I have also thought about this question and have not seen an answer in the literature, but I will give you some thoughts. Unfortunately, the link you give is behind a pay wall.
First, strains do not transform as a 4-vector under rotations, boosts, or strains. Instead, they transform as part of a 2nd rank tensor $\Theta^{ab}$. The strains are group parameters like rotation angles and are measured in radians. We do a strain to an object. If we do a strain transformation to a vector (x,y,z), then the components get fractionally squashed/expanded or parallelopipeded as we have learned in a materials engineering class (where strains belonging to a group is never mentioned). In this answer to another question, I showed how rotations and strains are all the transformations of GL(3,R) and how to do them. Now, let's identify all the invertible 4x4 matrix transformations of a 4-vector (x,y,z,t), which is the group GL(4,R).
We can describe what these transformations do by just talking about the matrices $M$ that are very close to the identity matrix, where all elements in the matrix $\Theta$ are <<1. All these elements are in radians.
$$
M=I+\Theta
$$
$$
\Theta = \begin{bmatrix}
0 & \theta^{12} &-\theta^{13} & \theta^{14} \\
-\theta^{12} & 0 & \theta^{23} & \theta^{24} \\
\theta^{13} &-\theta^{23} & 0 & \theta^{34} \\
-\theta^{14} &-\theta^{24} &-\theta^{34} & 0 \\
\end{bmatrix}_{Antisymmetric}
\
+ \begin{bmatrix}
\epsilon^{11} & \epsilon^{12} & \epsilon^{13} & \lambda^1 \\
\epsilon^{12} & \epsilon^{22} & \epsilon^{23} & \lambda^2 \\
\epsilon^{13} & \epsilon^{23} & \epsilon^{33} & \lambda^3 \\
\lambda^1 & \lambda^2 & \lambda^3 & \epsilon^{44} \\
\end{bmatrix}_{Symmetric}
$$
By taking products of these matrices we build all the matrices $M$ in the group for any size elements in $\Theta$.
$$
M=e^{\Theta}=I+\Theta+\dfrac{\Theta^2}{2!}+ \dfrac{\Theta^3}{3!}+ \dfrac{\Theta^4}{4!} +…
$$
The $\theta$ are antisymmetric, make M orthogonal ($M^T =M^{-1}$), and leave the length ${x_1}^2+{x_2}^2+{x_3}^2+{x_4}^2$ invariant.
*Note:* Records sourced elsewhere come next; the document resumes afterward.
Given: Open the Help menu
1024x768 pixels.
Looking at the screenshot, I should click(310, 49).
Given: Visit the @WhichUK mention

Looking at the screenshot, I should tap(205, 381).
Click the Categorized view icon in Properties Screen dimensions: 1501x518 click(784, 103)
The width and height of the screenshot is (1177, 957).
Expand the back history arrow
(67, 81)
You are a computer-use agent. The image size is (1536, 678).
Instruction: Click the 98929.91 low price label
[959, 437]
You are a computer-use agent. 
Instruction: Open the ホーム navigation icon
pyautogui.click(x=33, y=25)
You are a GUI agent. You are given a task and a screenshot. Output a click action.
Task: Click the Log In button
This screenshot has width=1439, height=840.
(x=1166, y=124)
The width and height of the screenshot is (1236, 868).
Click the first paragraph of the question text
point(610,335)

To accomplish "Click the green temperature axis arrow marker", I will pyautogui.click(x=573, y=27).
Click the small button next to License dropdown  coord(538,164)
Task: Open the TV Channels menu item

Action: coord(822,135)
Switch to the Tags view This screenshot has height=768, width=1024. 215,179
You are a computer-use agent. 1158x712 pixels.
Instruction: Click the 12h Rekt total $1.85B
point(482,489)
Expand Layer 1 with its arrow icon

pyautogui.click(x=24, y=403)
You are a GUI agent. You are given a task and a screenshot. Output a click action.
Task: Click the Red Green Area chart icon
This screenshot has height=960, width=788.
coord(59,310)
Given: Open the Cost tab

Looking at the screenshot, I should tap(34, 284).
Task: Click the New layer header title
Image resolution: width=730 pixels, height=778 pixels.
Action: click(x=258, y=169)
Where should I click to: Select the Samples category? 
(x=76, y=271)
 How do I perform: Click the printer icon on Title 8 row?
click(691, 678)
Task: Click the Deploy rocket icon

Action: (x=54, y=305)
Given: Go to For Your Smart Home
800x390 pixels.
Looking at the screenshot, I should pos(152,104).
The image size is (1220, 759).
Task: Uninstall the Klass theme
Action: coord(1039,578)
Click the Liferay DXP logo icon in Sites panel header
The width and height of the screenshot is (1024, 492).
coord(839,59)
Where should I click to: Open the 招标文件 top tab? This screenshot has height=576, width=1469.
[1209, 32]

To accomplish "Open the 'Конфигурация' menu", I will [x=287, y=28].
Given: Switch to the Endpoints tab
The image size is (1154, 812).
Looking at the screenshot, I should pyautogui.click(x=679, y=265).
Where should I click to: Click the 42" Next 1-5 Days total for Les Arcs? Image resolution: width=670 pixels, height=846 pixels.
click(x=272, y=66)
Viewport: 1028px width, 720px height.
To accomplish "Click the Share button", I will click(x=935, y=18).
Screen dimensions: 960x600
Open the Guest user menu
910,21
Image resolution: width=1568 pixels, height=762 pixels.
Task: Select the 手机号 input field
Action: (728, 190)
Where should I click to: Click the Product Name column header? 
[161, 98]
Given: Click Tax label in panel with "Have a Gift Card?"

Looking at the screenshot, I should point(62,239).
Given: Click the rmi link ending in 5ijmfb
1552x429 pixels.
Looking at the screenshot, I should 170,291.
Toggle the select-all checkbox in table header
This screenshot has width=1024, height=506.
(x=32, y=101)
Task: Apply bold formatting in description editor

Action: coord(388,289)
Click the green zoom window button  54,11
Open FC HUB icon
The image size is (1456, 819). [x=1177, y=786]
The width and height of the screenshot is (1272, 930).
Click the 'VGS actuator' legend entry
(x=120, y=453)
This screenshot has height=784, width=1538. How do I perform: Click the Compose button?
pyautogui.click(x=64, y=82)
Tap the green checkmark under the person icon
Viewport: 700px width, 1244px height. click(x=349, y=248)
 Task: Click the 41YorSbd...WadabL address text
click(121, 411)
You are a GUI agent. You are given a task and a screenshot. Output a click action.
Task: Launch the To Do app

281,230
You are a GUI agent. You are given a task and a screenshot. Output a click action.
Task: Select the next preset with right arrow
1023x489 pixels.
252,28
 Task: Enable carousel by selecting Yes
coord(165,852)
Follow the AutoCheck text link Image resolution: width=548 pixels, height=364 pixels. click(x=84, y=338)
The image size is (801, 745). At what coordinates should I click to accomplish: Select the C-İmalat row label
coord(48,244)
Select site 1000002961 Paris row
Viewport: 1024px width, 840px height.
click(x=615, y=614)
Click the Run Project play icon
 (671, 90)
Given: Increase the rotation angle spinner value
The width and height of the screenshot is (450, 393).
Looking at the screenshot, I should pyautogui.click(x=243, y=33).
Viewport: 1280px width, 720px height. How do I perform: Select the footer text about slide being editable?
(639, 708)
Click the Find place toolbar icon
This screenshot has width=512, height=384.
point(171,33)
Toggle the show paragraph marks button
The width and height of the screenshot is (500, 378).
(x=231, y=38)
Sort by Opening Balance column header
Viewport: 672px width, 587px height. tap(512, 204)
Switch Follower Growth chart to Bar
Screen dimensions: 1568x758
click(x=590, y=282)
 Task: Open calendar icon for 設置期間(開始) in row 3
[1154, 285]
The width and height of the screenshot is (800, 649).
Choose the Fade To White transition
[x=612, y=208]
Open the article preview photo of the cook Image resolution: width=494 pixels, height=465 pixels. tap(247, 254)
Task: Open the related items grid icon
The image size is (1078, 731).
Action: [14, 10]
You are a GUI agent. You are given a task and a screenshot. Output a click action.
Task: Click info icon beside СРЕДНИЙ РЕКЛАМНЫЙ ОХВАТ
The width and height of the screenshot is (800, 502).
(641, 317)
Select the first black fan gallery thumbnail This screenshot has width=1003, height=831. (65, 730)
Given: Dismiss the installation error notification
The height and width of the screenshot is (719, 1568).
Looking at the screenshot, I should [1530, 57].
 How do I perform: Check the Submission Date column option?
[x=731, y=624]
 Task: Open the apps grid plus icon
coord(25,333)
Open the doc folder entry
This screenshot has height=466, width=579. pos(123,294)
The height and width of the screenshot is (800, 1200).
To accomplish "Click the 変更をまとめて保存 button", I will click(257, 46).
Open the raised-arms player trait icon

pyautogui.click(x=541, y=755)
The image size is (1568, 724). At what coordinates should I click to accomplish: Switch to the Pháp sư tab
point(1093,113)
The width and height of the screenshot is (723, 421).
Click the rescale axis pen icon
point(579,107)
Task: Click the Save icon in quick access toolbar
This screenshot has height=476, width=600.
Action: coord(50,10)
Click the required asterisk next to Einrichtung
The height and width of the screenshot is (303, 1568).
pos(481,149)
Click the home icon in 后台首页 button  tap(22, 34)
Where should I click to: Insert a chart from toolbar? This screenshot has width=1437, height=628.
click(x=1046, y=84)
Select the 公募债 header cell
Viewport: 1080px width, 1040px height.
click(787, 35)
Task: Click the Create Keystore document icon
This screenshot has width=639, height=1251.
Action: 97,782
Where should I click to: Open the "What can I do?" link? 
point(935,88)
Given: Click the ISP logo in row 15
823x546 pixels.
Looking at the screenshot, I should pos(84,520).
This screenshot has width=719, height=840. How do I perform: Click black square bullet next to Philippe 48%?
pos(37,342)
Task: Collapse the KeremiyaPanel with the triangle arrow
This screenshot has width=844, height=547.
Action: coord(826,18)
Because lengths are invariant, the transformations are called rotations. The $\epsilon$ do not leave lengths invariant and are called strains. The $\lambda^1,\lambda^2,\lambda^3$ are the standard Lorentz Boost parameters which are space-time strains, though usually this is not pointed out.
Now the old (eg: for a,b=1,2,3 only) Hooke's law is that stress is proportional to strain for small strains
$$
T_{Symmetric}^{ab}=C^{ab}_{cd}\Theta_{Symmetric}^{cd}
$$
Presumably (guessing) this generalizes to the GL(4,R) covariant relation for a,b=1,2,3,4.
$$
T^{ab}=C^{ab}_{cd}\Theta^{cd}
$$
which may be the answer to you question. Notice that the stress energy tensor no longer has just symmetric components. This is because once we include strains, we can look at $T_{Symmetric}$ from a strained frame and we will find it has picked up antisymmetric components! This is because the commutator of two strains is a rotation (which is the reason a free falling cat can rotate itself by a sequence of strains to its body). $T_{Antisymmetric}$ can be identified as torque densities.
Masses in GR do strains. For example, the Schwarzschild metric is simultaneous stretch of t and squash of x (assuming x points toward the mass) by equal amounts ($\epsilon^{11}=-\epsilon^{44}=\frac{GM}{r}$). A gravity wave going in the z-direction does the squash/stretch strain ($\epsilon^{11}=-\epsilon^{22}=h_+$) or the parralelopiped strain which is called the other polarization ($\epsilon^{12}=\epsilon^{21}=h_X$).
These thoughts end here, uncompleted. Many things remain to be explained. For example, how do you do the space-time rotations ($\theta^{14},\theta^{24},\theta^{34}$)? Physically, what are Hooke's constants $C^{ab}_{cd}$ for mixed symmetries or when any of the indices are =4 ? Physically, what are the antisymmetric components of T ?